普天間かおりが心動かされた 井上麻矢さんの沖縄への思い
「木の上の軍隊」は井上先生の「未完の遺作」ともいわれる戯曲。太平洋戦争末期、沖縄本島の西南にある伊江島で、2人の日本兵が米軍に追われて、大きなガジュマルの木の上に2年間も隠れ住んでいた実話です。ところが、私は沖縄生まれなのに全然知らなくて、驚かされることばかりでした。

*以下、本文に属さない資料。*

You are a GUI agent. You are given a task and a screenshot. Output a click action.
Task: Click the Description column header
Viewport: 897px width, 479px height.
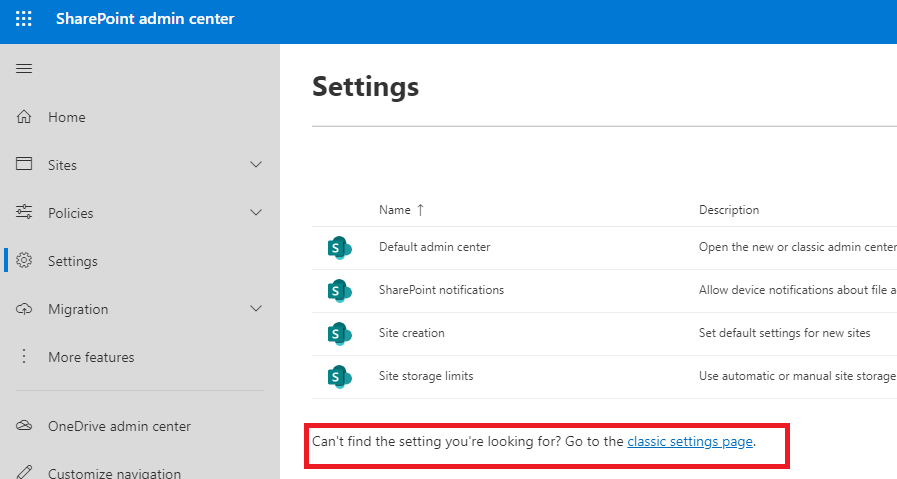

井上先生は本土の方にもかかわらず、そんな史実を知って舞台化しようと資料を集め、本当にたくさんの資料本やメモを残していらっしゃいました。それにすごく感動したのです。
■世間の沖縄のイメージに違和感
というのは、私が沖縄から東京に来た1990年ごろは、少し沖縄が注目を浴び始めた時期だったのですが、青い海と青い空がキーワードのリゾート地のイメージだけ。実際は毎日のように、米軍基地があることによるトラブルが起きていたのに、それはまったくといっていいほど知られていませんでした。
普天間基地はおろか、慰霊の日(沖縄戦が終わった6月23日。犠牲者を弔う日)すら、それ何? って感じ。沖縄とのギャップに、すごく違和感を持ったからです。